China’s People’s Liberation Army (PLA) has been sending its soldiers to study science and engineering in Western universities as part of a widespread effort to collect military technology from rival nations, according to new research.  

The PLA has mainly targeted countries like Australia, Germany, the United States, the United Kingdom and Singapore. Enrolled students hide their affiliation with China’s powerful military to work on cutting-edge technologies like supersonic missiles and advanced navigation techniques. The Chinese term for this activity translates to “picking flowers in foreign lands to make honey in China.”

The new report, released Monday by the Australian Strategic Policy Institute, stated that “helping a rival military develop its expertise and technology isn’t in the national interest, yet it’s not clear that Western universities and governments are fully aware of this phenomenon. Some universities have failed to respond to legitimate security concerns in their engagement with China”

The document went on to say that “current policies by governments and universities have not fully addressed issues like the transfer of knowledge and technology through collaboration with the PLA.”
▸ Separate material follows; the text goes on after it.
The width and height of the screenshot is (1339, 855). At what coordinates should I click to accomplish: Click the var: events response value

The report was released as officials in the U.S. sound alarm bells over Chinese espionage in U.S. universities. Intelligence officials say that the Chinese have for decades been using institutes like the Confucius Institute and Chinese Student and Scholar Associations to collect information and send it back to Beijing. Some universities, like Columbia University and the University of North Florida, have cut their ties with the Confucius Institute in response.  
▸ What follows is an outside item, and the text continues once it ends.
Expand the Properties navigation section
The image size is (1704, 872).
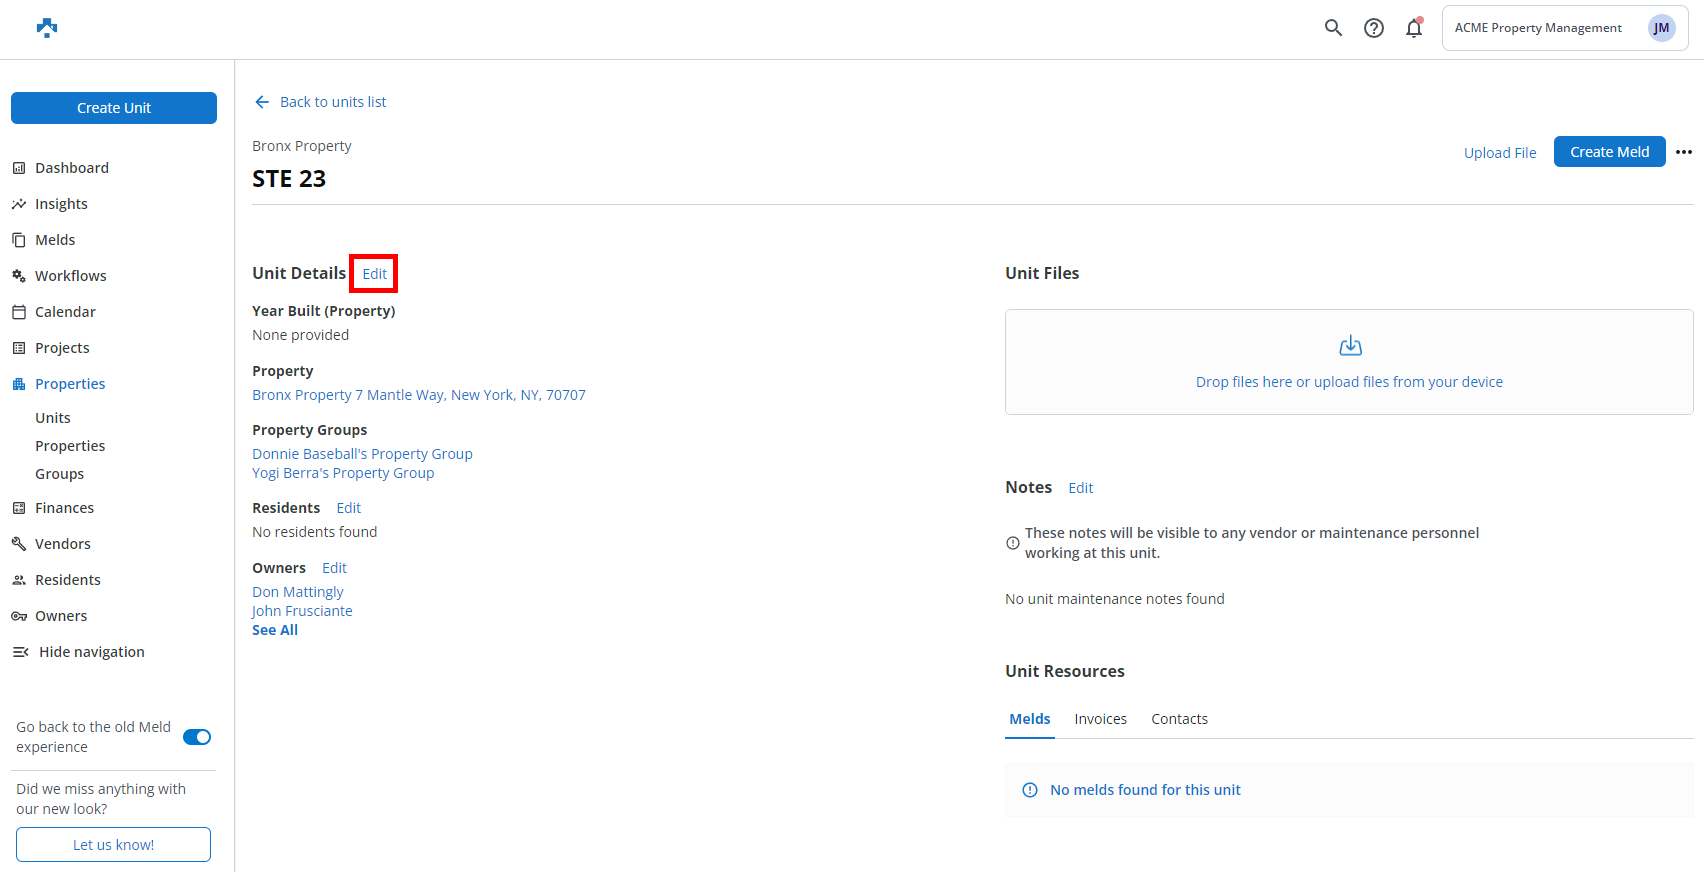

gettyimages-1053676624-594x594 Members of a Chinese military honor guard prepare for a ceremony. The new report, released Monday by the Australian Strategic Policy Institute, stated that “helping a rival military develop its expertise and technology isn’t in the national interest." Greg Baker/AFP/Getty Images

Meanwhile, China’s efforts to steal military technology have also become a hot-button issue. In June, hackers linked to China’s government hacked into the system of a U.S. military contractor to steal information about U.S. naval and undersea warfare plans.

On Thursday, an unsealed indictment revealed the U.S. is accusing a Chinese state-owned firm of stealing trade secrets from the country's largest memory-chip maker, Micron Technology Inc. And just two days earlier, the Department of Justice revealed that it had indicted 10 Chinese citizens for hacking into U.S. companies to steal “sensitive commercial technological, aviation, and aerospace data” on behalf of China’s Ministry of State Security.

The hackers targeted “companies in the aerospace and other high-technology industries, and attempted to steal intellectual property and confidential business information,” according to the indictment.

In September, researchers with the Foundation for Defense Democracies determined that Chinese cyber espionage efforts are costing U.S. companies around $300 billion annually. The researchers noted that Beijing’s cyber capabilities are helping the country gain a strategic advantage over U.S. industries through the development of intelligence, facial recognition software, robotics and virtual reality technologies.

In August, China conducted its first successful test of a hypersonic aircraft. U.S. military experts warn that China’s hypersonic technology is advancing rapidly and could be used to penetrate U.S. missile defense systems.